2.1 Genetic Algorithms (GA)
Genetic algorithms are attractive for complex optimization problems because of their inherent
advantages such as parallelism, convergence to global optima, adaptation, and the lack of need
for the gradient of the objective function. Because of these advantages, genetic algorithms have
been successfully used in structural damage identification problems [2, 5, 6, 11-16]. Inspired by
Darwins theory of survival of the fittest, GA mimic the process of the evolution of an organism
and can be used to solve a wide variety of problems in engineering and science [17, 18].
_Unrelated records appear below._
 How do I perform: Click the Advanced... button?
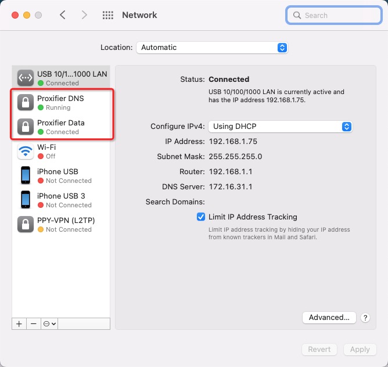coord(329,318)
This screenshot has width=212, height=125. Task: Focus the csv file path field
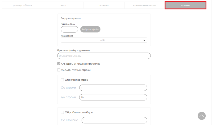click(104, 56)
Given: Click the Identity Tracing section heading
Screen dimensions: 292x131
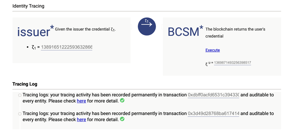Looking at the screenshot, I should [x=29, y=6].
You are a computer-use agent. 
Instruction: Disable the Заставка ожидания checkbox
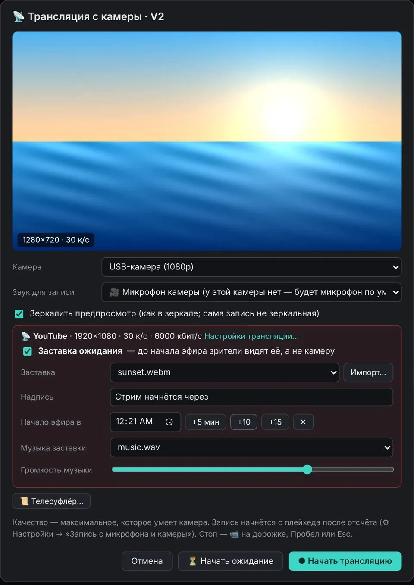click(28, 351)
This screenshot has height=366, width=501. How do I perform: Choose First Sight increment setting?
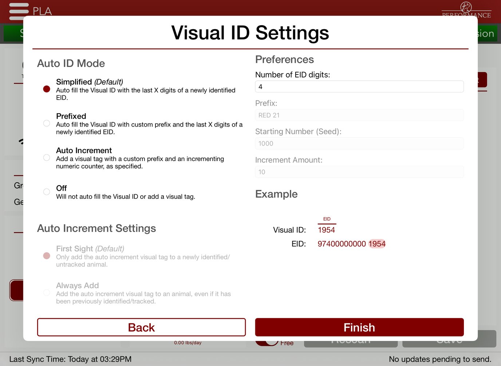(x=46, y=256)
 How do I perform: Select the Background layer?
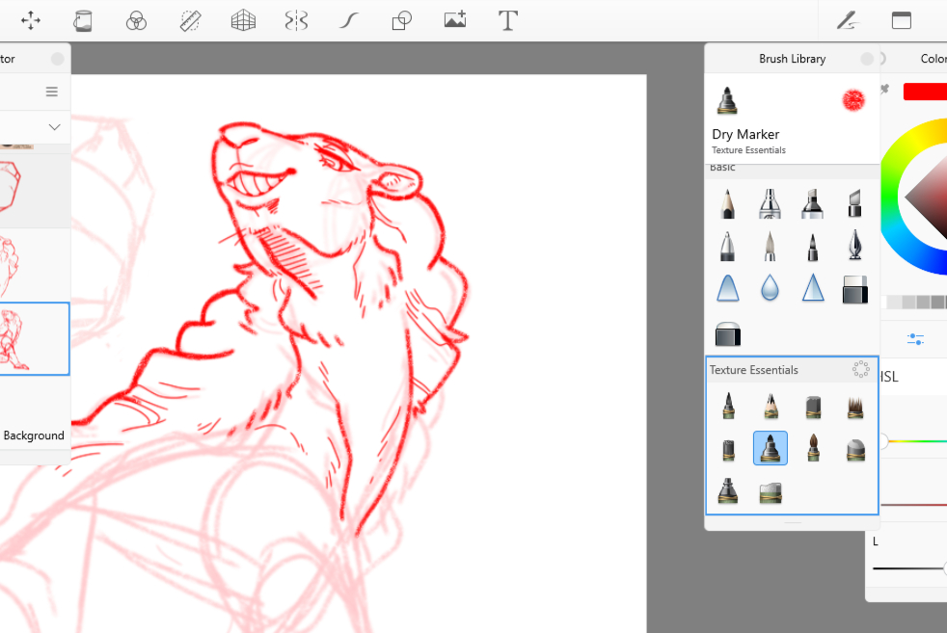(34, 435)
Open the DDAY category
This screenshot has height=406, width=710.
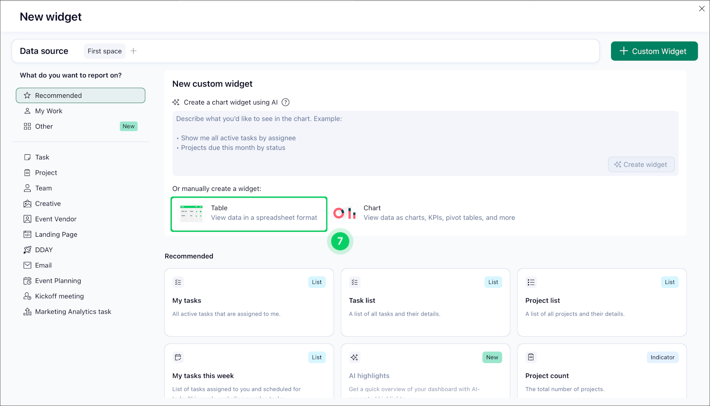tap(44, 250)
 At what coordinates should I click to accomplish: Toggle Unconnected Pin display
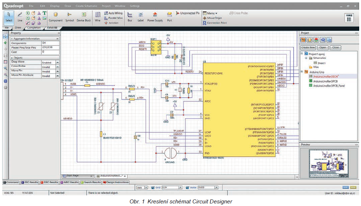(x=187, y=13)
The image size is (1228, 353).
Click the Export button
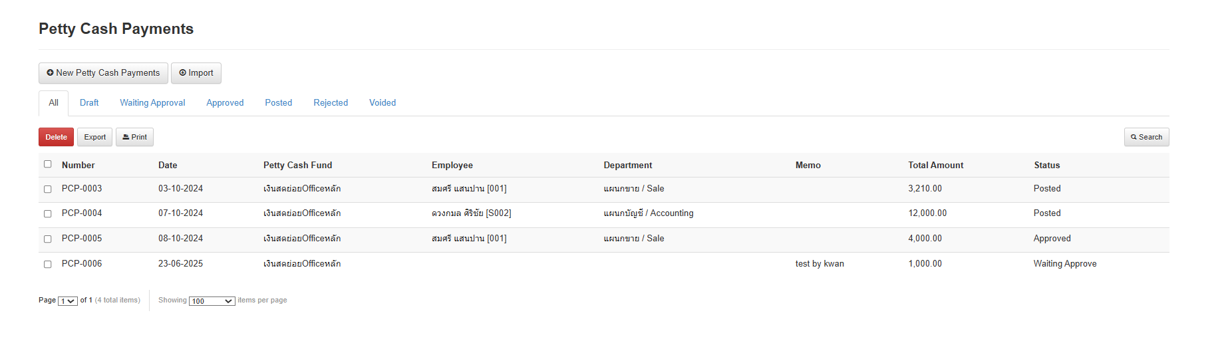click(94, 138)
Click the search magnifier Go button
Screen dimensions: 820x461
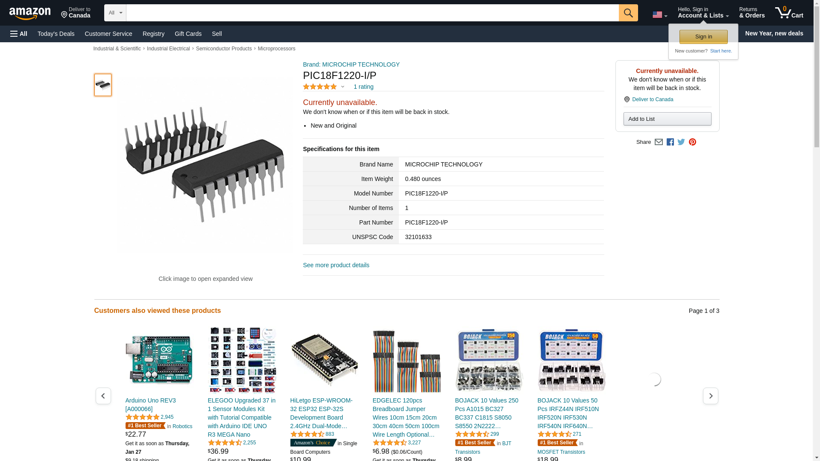coord(628,13)
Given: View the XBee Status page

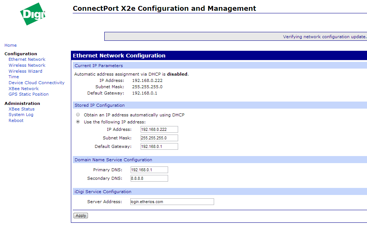Looking at the screenshot, I should pos(22,109).
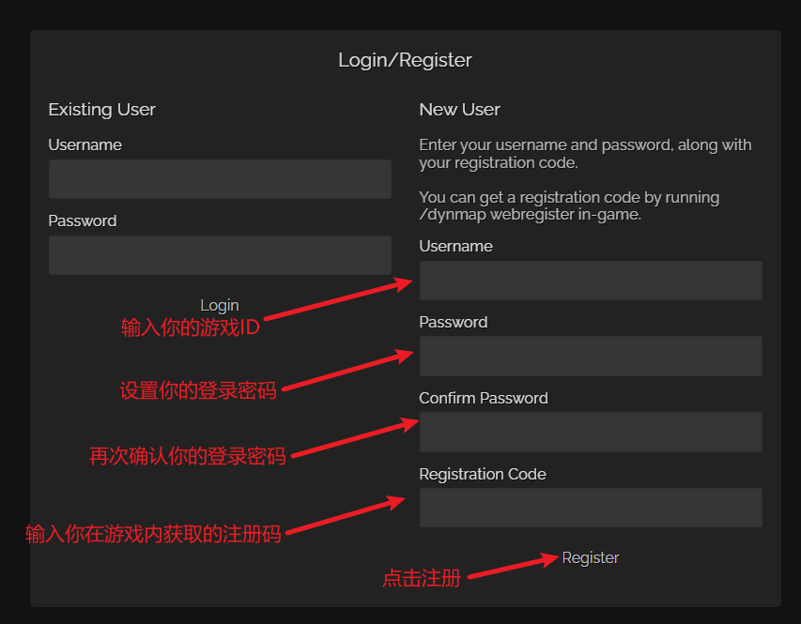Click the Existing User Username input field
The height and width of the screenshot is (624, 801).
(220, 179)
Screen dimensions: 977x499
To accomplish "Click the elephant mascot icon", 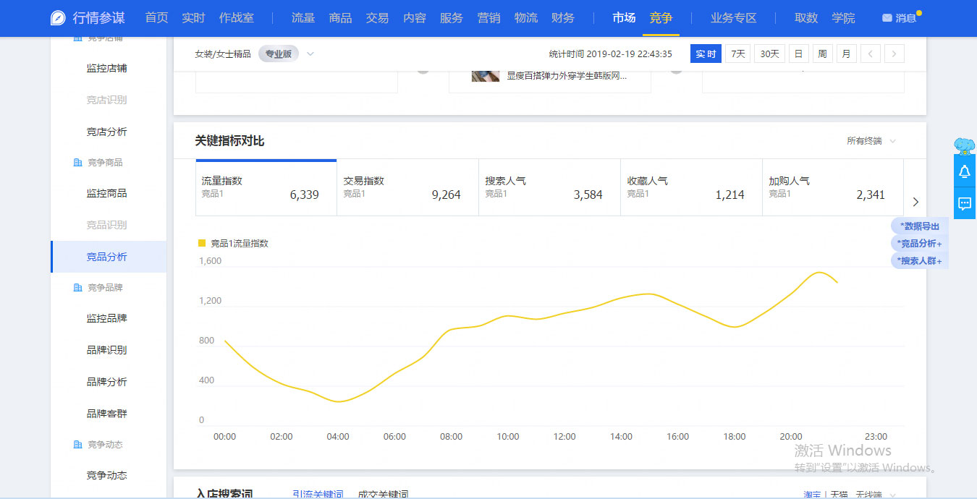I will [x=964, y=147].
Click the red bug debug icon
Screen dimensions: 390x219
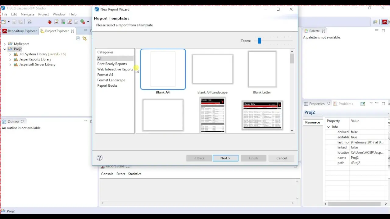click(x=50, y=22)
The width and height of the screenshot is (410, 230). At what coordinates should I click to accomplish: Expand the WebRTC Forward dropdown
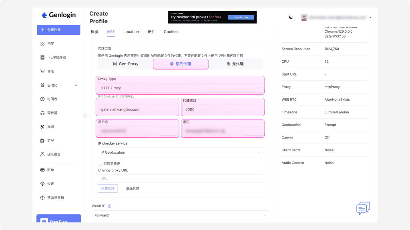[180, 215]
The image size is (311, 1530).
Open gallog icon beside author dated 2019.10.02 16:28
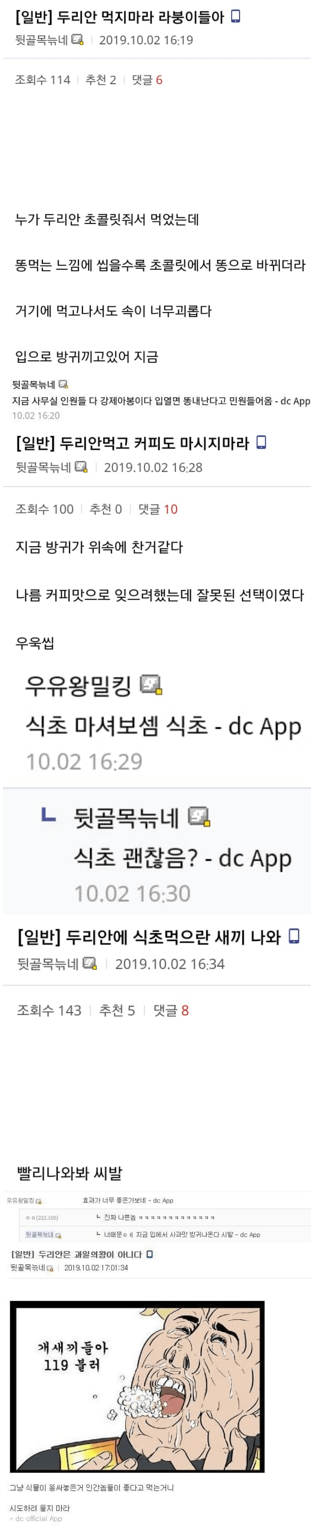tap(81, 467)
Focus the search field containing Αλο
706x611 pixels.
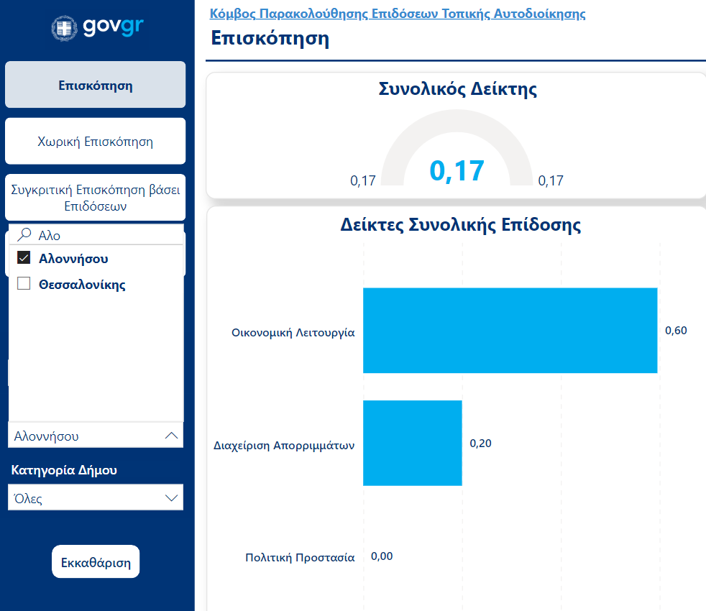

The information describing each solution (i.e. individual) is encoded in a string that is called a
chromosome. The individual entries that form a chromosome are called genes. For instance, in
damage identification problems, damage parameters are encoded in real-number genes, which
form the chromosome of an individual solution. The algorithm starts with a set of solutions
(initial population) selected randomly. Then, the fitness of each individual is calculated based on
how well the response of the structure is predicted when the encoded set of damage parameters is
used in a finite element analysis. For instance, the error norm defined in Equation (9) can be used
as a measure of fitness.

In producing the next generation, pairs of individuals from the current population are selected
based on their fitness to serve as parents. Operators such as crossover and mutation are crucial in
genetic algorithms and are used to produce new individuals. The crossover operation relates to
th